We introduce a general information access evaluation framework that can potentially handle summaries, ranked document lists and even multi query sessions seamlessly. Our framework first builds a trailtext which represents a concatenation of all the texts read by the user during a search session, and then computes an evaluation metric called U-measure over the trailtext. Instead of discounting the value of a retrieved piece of information based on ranks, U-measure discounts it based on its position within the trailtext.
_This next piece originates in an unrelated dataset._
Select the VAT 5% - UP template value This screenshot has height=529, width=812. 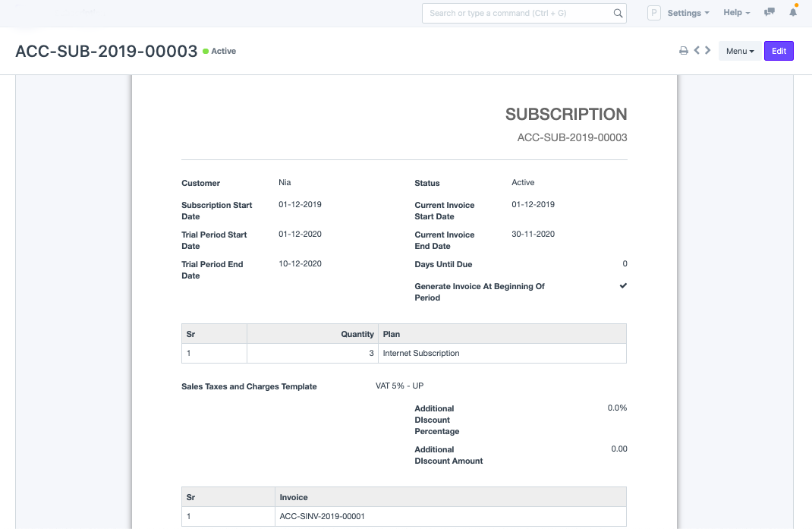click(x=399, y=386)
U-measure takes the document length into account just like Time-Biased Gain (TBG), and has the diminishing return property. It is therefore more realistic than rank-based metrics. Furthermore, it is arguably more flexible than TBG, as it is free from the linear traversal assumption (i.e., that the user scans the ranked list from top to bottom), and can handle information access tasks other than ad hoc retrieval. This paper demonstrates the validity and versatility of the U-measure framework. Our main conclusions are: (a) For ad hoc retrieval, U-measure is at least as reliable as TBG in terms of rank correlations with traditional metrics and discriminative power; (b) For diversified search, our diversity versions of U-measure are highly correlated with state-of-the-art diversity metrics; (c) For multi-query sessions, U-measure is highly correlated with Session nDCG; and (d) Unlike rank-based metrics such as DCG, U-measure can quantify the differences between linear and nonlinear traversals in sessions. We argue that our new framework is useful for understanding the user's search behaviour and for comparison across different information access styles (e.g. examining a direct answer vs. examining a ranked list of web pages).
摘要、排序检索和会话:信息访问评估的统一框架
我们引入了一个通用的信息访问评估框架,它可以无缝地处理摘要、排序文档列表甚至多查询会话。我们的框架首先构建一个trailtext,它表示用户在搜索会话期间读取的所有文本的连接,然后计算一个称为U-measure的评价指标。U-measure不是根据排名对检索到的信息进行折扣,而是根据其在trailtext中的位置对其进行折扣。U-measure像时间偏置增益(TBG)一样考虑了文档长度,并且具有收益递减的特性。因此,它比基于排名的指标更现实。此外,可以说它比TBG更灵活,因为它不需要线性遍历假设(即,用户从上到下扫描排名列表),并且可以处理信息访问任务,而不是临时检索。本文论证了u -测度框架的有效性和通用性。我们的主要结论是:(a)对于临时检索,就与传统指标的等级相关性和判别能力而言,U-measure至少与TBG一样可靠;(b)对于多样化搜索,我们的U-measure的多样性版本与最先进的多样性指标高度相关;(c)对于多查询会话,U-measure与会话nDCG高度相关;(d)与基于等级的指标(如DCG)不同,U-measure可以量化会话中线性和非线性遍历之间的差异。我们认为,我们的新框架对于理解用户的搜索行为和跨不同信息访问风格的比较(例如,检查直接答案与检查网页排名列表)是有用的。
本文章由计算机程序翻译,如有差异,请以英文原文为准。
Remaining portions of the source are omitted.